Apc conjugated goat anti rabbit igg antibody

The efficiency of siFAP was assessed by measuring the expression levels of FAP using flow cytometry. LX-2 cells were cultured in DMEM supplemented with 10% FBS, 100 units/mL of penicillin, and 100 μg/mL of streptomycin. LX-2 cells (4 × 10⁵ cells/well) were seeded to a six-well plate (SPL Life Sciences), incubated for 24 h, and transfected for 20 min with 50 nM siFAP (Bioneer Corporation, Daejeon, Republic of Korea) complexed with 5 μL of Lipofectamine 2000. The sequences of siFAP were 5′-CUC UAU GCA GUG UAU CGA AdTdT-3′ (sense) and 5′-UUC GAU ACA CUG CAU AGA gdTdT-3′ (antisense). In some experiments, scrambled-sequence siRNA (siSCR) was used as a control. After transfection, cells were incubated for an additional 48 h. Next, cells were stained with a rabbit anti-FAP primary IgG antibody (1:50, Abcam) for 1 h, followed by an allophycocyanin (APC)-conjugated goat anti-rabbit IgG antibody (1:100, Abcam).
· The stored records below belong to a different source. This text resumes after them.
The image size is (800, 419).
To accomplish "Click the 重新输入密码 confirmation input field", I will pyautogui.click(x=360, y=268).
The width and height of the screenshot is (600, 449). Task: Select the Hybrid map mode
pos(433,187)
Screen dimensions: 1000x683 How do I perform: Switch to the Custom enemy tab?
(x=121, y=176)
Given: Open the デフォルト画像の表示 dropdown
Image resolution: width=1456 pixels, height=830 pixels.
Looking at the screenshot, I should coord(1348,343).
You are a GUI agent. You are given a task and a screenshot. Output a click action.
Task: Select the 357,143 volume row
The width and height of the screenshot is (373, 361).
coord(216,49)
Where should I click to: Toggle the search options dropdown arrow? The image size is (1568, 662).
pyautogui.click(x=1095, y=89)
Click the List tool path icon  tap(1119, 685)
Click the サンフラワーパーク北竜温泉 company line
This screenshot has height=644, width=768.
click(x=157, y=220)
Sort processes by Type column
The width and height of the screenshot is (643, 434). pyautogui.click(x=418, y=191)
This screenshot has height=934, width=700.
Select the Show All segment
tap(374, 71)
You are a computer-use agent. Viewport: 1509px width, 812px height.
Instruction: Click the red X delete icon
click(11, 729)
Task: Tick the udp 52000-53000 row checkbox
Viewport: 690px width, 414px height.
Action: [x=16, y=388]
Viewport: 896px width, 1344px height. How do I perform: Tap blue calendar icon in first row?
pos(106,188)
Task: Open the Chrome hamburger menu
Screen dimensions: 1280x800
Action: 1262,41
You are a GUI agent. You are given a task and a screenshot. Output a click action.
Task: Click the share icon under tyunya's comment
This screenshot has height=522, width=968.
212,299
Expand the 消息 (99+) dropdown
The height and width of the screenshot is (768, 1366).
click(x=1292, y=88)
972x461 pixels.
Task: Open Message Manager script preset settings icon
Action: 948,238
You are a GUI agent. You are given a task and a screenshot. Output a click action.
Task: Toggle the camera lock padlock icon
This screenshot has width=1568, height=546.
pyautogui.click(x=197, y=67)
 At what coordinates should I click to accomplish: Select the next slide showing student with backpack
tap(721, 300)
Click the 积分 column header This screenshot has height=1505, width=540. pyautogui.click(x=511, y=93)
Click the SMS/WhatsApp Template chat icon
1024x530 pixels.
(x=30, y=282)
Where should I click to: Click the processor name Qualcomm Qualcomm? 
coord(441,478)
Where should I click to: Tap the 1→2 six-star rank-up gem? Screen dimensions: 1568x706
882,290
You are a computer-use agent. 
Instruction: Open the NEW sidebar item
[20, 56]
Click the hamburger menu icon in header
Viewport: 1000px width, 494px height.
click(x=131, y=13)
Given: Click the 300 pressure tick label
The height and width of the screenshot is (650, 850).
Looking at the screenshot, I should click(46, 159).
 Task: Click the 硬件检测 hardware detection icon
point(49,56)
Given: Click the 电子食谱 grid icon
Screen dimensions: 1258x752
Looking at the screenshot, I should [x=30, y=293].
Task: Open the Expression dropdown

After staining, cells were analyzed via BD LSR Fortessa (BD Bioscience) and Leica TCS8 confocal microscope (Leica, Bensheim, Germany). Flow cytometry data were acquired with BD FACSDIVA™ (v8.0.1., BD Bioscience). LEICA Application Suite X (v3.6.0., Leica) was used to collect confocal images. Control cells were stained with rabbit IgG isotype antibody (1:50, Abcam) followed by an APC-conjugated goat anti-rabbit IgG antibody (1:100, Abcam).